L’Etat Islamique en Irak et au Levant (EIIL, ISIS, Daesh) n’est toujours pas, officiellement, sur la liste turque des organisations terroristes. Cette liste comprend, depuis quelques jours seulement, Jabhat al-Nusra, filiale régionale d’al-Qaëda sur le sol syrien surtout, et qui est en compétition violente au Levant avec EIIL. Les évolutions militaires dans “le pays sunnite” à cheval entre la Syrie et l’Irak, et la défaite, puisque c’est ainsi qu’il convient désormais de la qualifier, de l’Armée irakienne fédérale, face à EIIL à Ninive et Salaheddin, bouleversent la donne et imposent à Ankara et à ses services de reconsidérer leurs liens avec Daesh.
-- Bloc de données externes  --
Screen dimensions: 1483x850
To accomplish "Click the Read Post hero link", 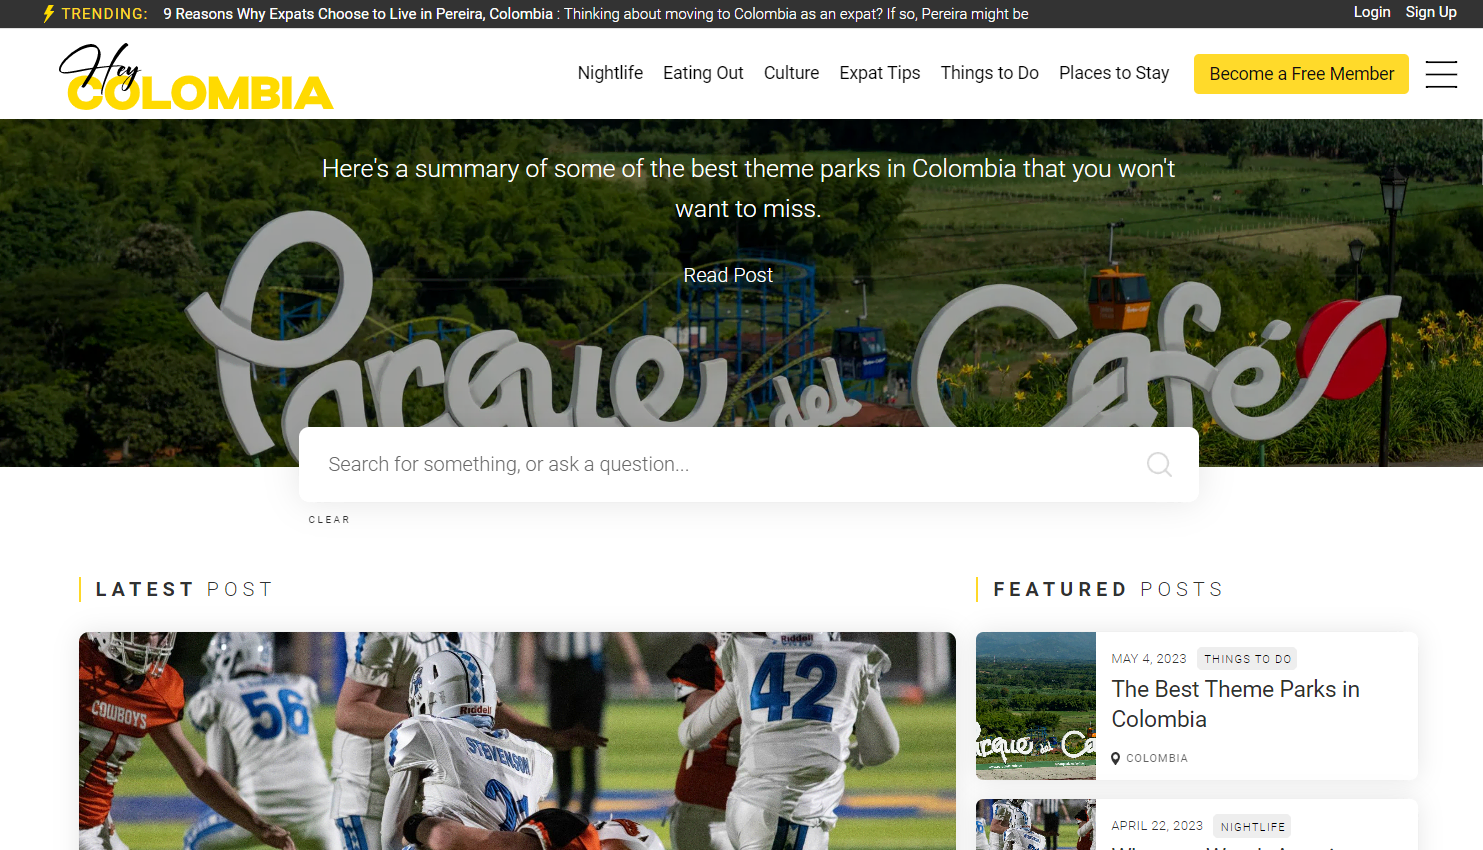I will click(728, 275).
Ankara, qui partage désormais avec Téhéran la crainte d’une installation durable d’EIIL dans le paysage géopolitique levantin, vient d’accueillir, les 09-10/06, le Président Hassan Rouhani, alors que les deux pays envisagent depuis quelque temps déjà une coopération plus étroite contre le terrorisme. Le rapprochement entre la Turquie et l’Iran serait, à la fois, le résultat de l’émergence d’une force déstabilisatrice et incontrôlable incarnée par EIIL, et le déclencheur de cette vaste opération militaire menée par Daesh afin d’imposer un fait accompli dans le pays sunnite ainsi sorti de Sykes-Picot.
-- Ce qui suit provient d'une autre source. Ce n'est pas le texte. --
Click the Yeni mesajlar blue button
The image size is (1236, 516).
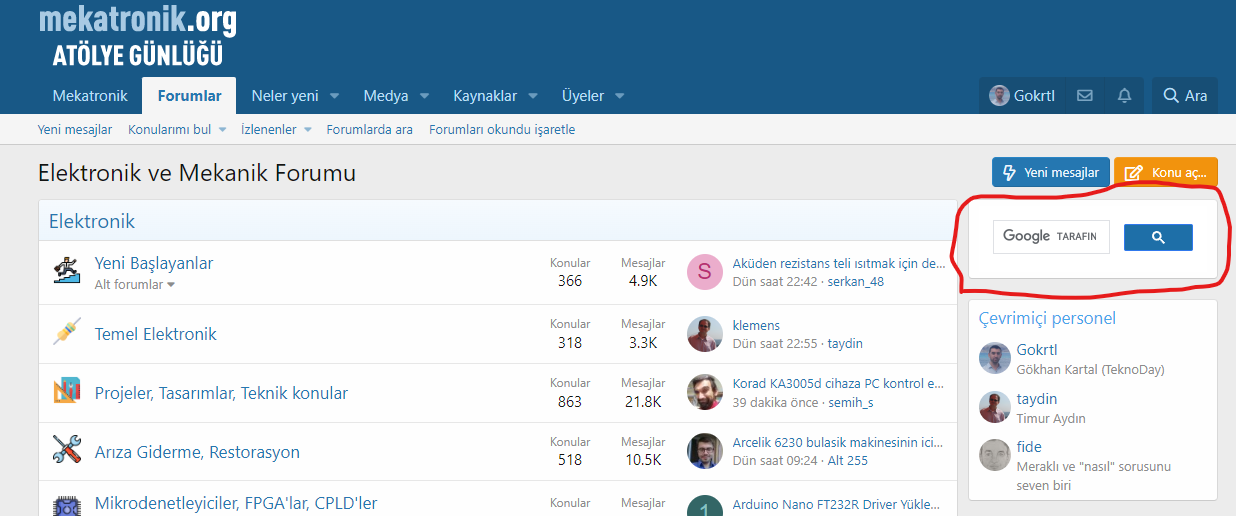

La Turquie, dont les services noyautent depuis longtemps EIIL, en appelle désormais à l’Otan et à l’Iran pour contrer cette menace. L’Iran, dont les services ont eux aussi manipulé, directement ou via les services syriens ou russes alliés, certaines tendances de Daesh, se retrouve, de facto, dans le camp américain dans cette guerre inédite contre le terrorisme takfiriste. La situation est singulière, en effet, voire curieuse… Califat au Levant, partition des Etats, fitna confessionnelle globale…
Curieusement donc, c’est devant ces menaces communes, qui n’épargnent pas les intérêts fondamentaux des puissances régionales qui comptent, et alors que les puissances internationales se désengagent de la région, qu’un front moyen-oriental hétéroclite émerge. Pour qu’il soit efficient, et pour contrer ces menaces communes, ce front, dont ne devraient pas être exclus non plus les Saoudiens, les Kurdes ni les Israéliens, a besoin, impérativement, d’un parapluie international. Le parapluie américain ne devrait pas suffire à lui seul, ni même celui que pourrait offrir l’Otan. Le parapluie russe paraît, ici, indispensable.